>> Begin Entries
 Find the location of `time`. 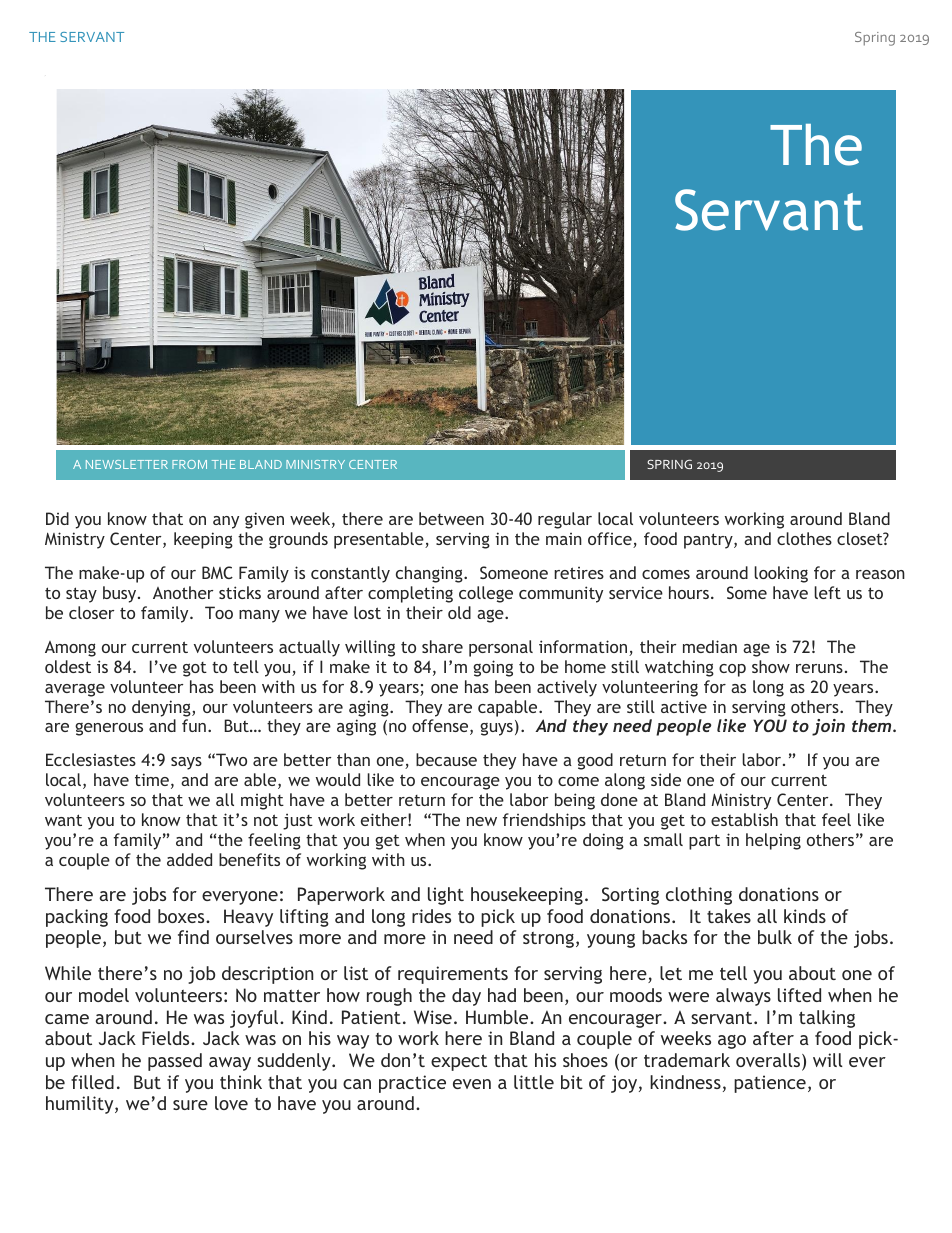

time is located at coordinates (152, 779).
>> End Entries
>> Begin Entries
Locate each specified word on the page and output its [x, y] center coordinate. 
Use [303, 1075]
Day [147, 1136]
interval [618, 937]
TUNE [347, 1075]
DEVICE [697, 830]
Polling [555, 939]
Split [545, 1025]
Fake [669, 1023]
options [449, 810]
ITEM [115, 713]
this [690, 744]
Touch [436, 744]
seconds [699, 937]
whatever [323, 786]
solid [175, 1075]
>> End Entries
→ **Exercise description**
Copy the records verbatim, from the line with "Polling [555, 939]" up to and including the line with "solid [175, 1075]".

→ **Right answer**
Polling [555, 939]
Split [545, 1025]
Fake [669, 1023]
options [449, 810]
ITEM [115, 713]
this [690, 744]
Touch [436, 744]
seconds [699, 937]
whatever [323, 786]
solid [175, 1075]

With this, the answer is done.